Recorded information:
****************************************
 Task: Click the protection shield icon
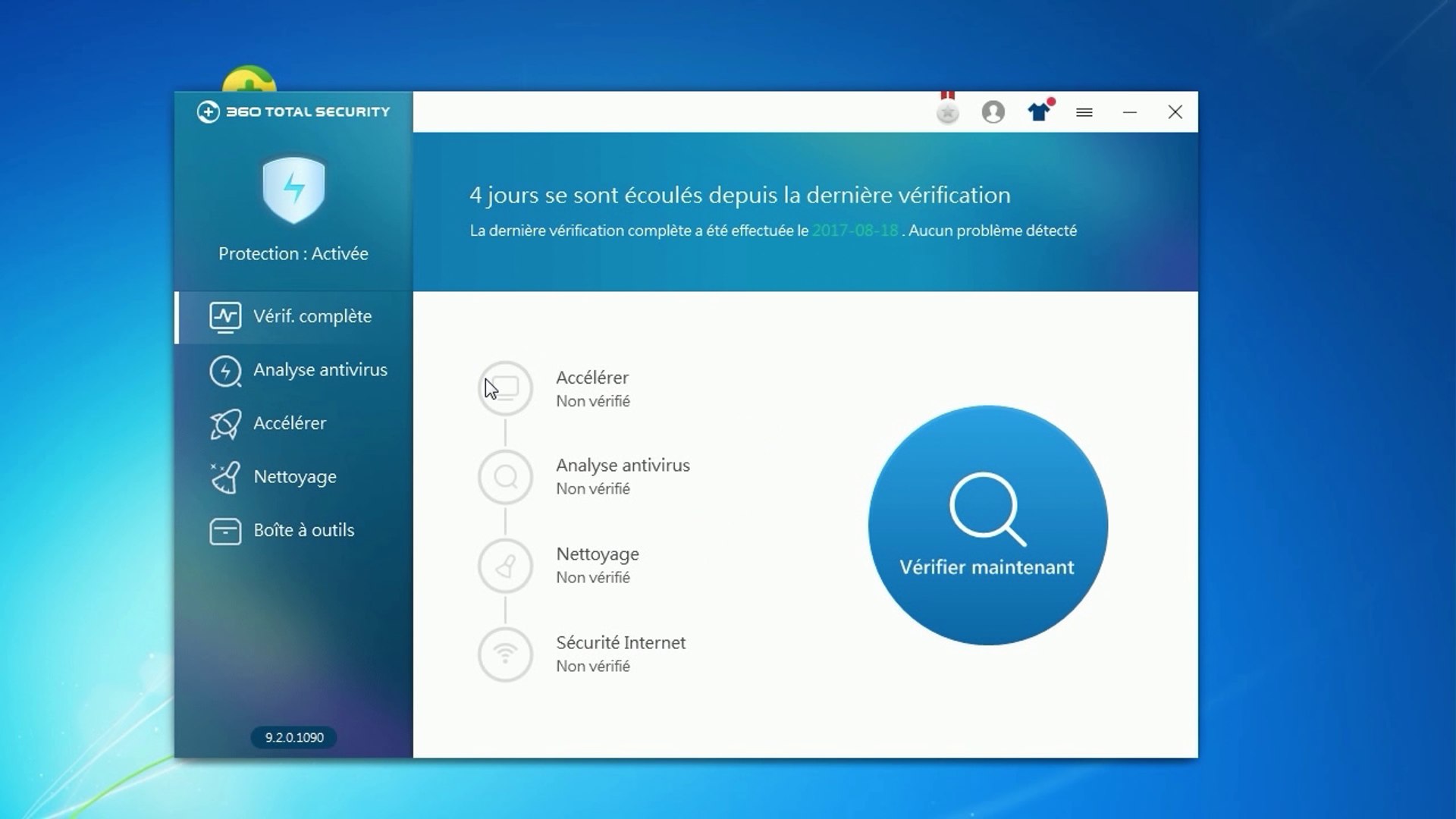pyautogui.click(x=293, y=190)
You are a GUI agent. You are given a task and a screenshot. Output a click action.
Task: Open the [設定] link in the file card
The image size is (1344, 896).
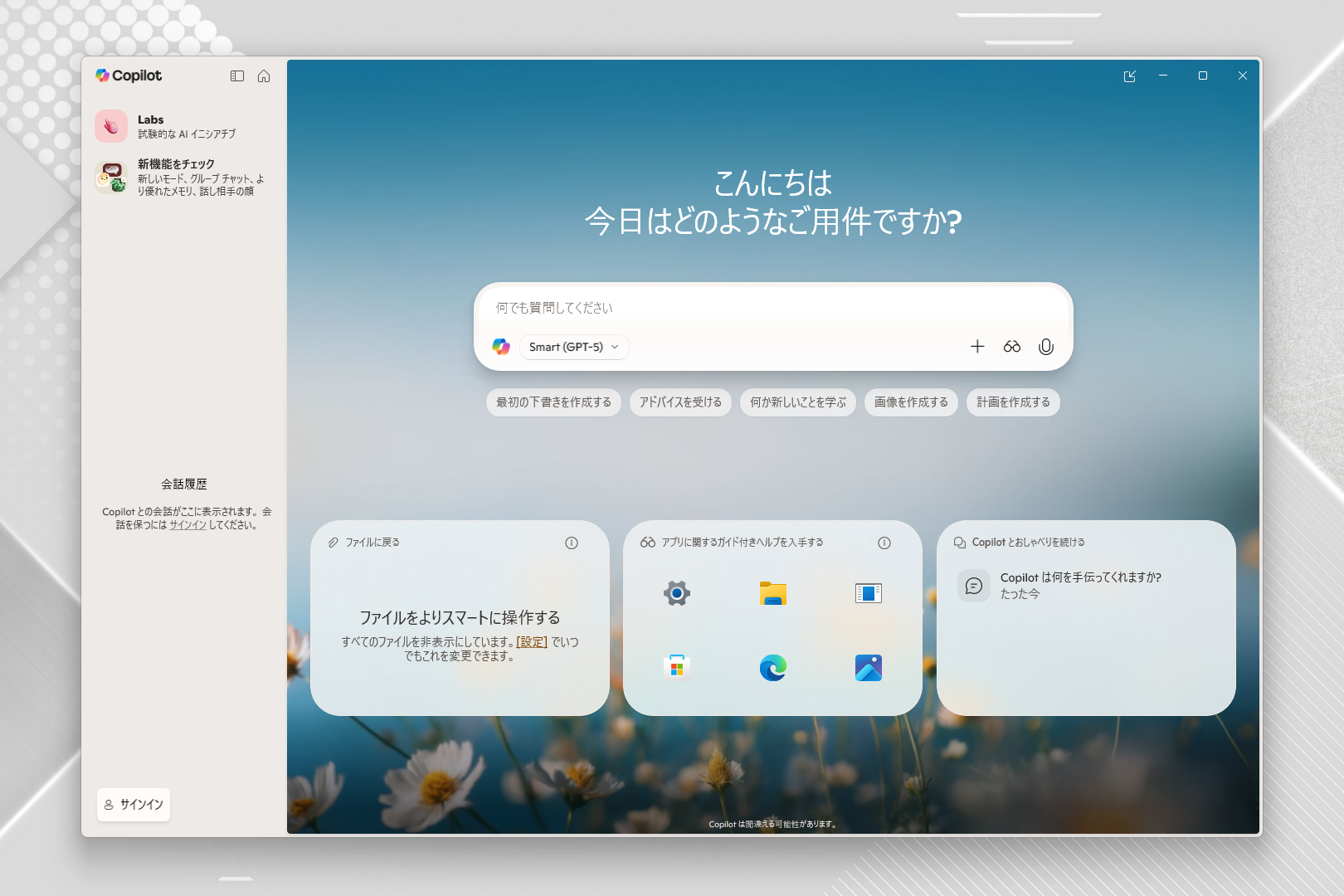(531, 641)
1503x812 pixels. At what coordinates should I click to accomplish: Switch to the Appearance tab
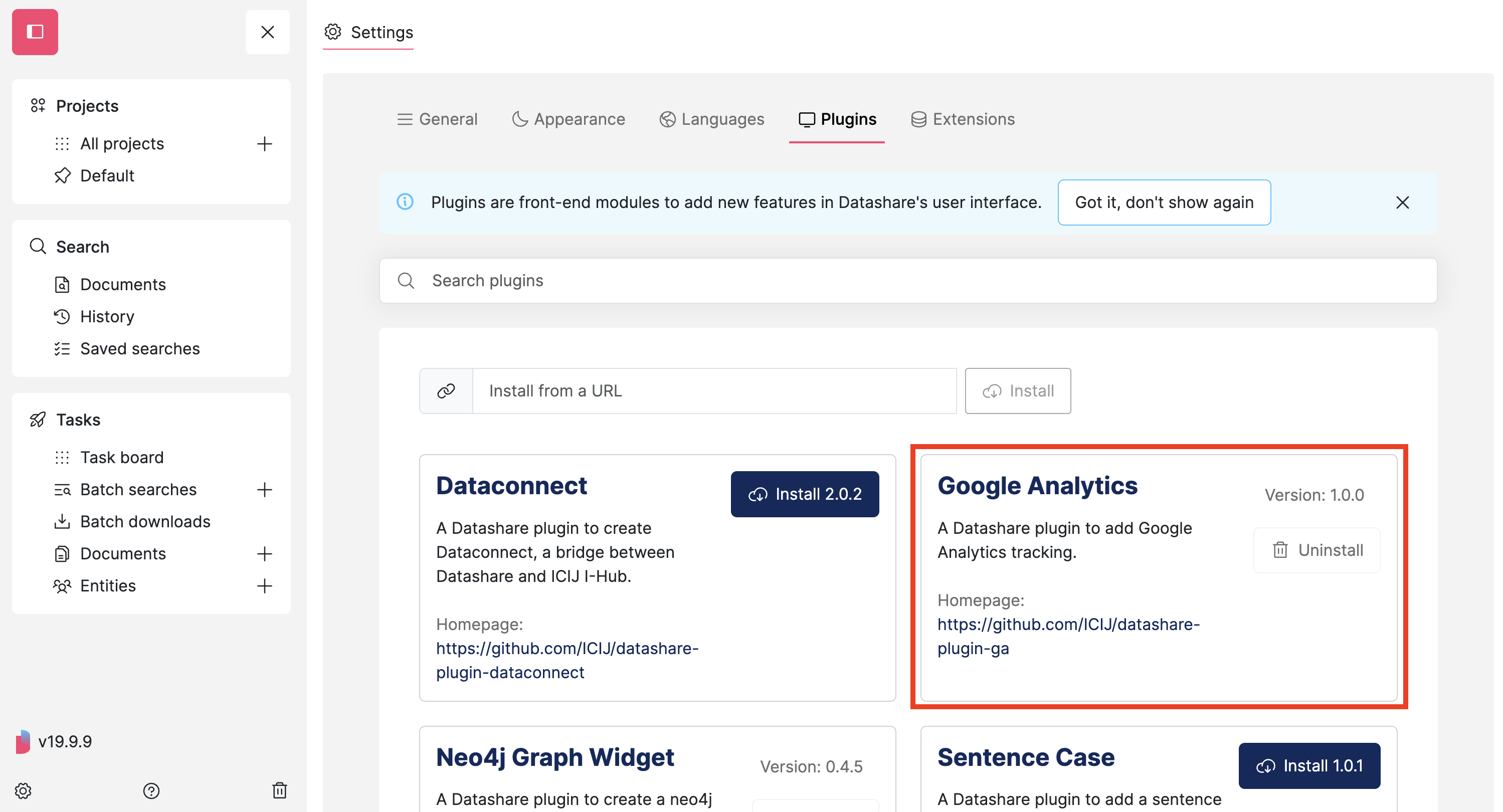point(569,119)
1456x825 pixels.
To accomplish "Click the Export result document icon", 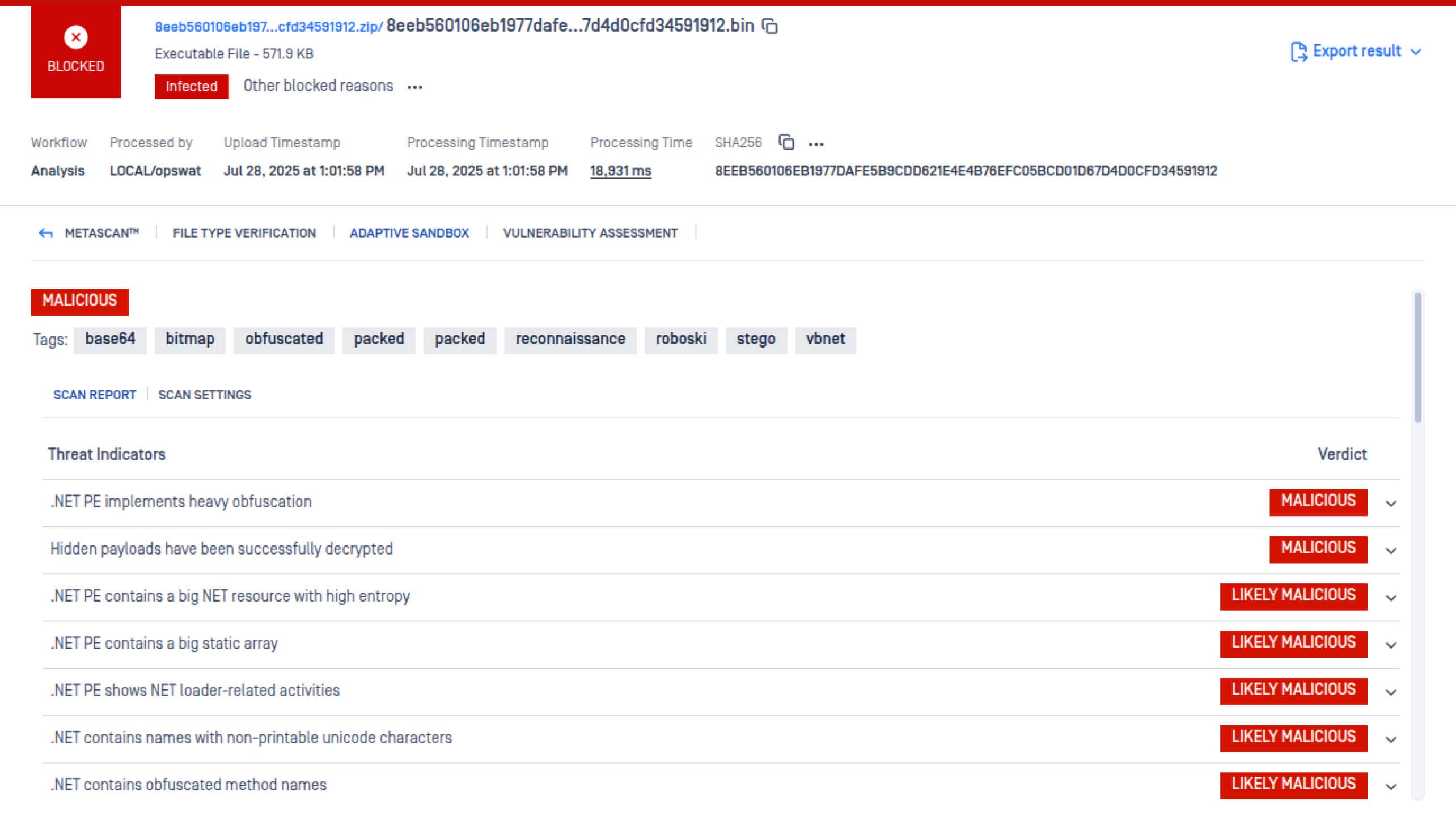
****************************************
Task to complete:
The line with "You are a GUI" marks the start, and the last line of the material marks the end. Reproduce exactly those two lines and every line between them, without the pictures.

Output of the task:
You are a GUI agent. You are given a task and a screenshot. Output a click action.
Task: Open the [設定] link in the file card
The image size is (1344, 896).
(531, 641)
1503x812 pixels. At what coordinates should I click to accomplish: Switch to the Appearance tab
point(569,119)
1456x825 pixels.
To accomplish "Click the Export result document icon", 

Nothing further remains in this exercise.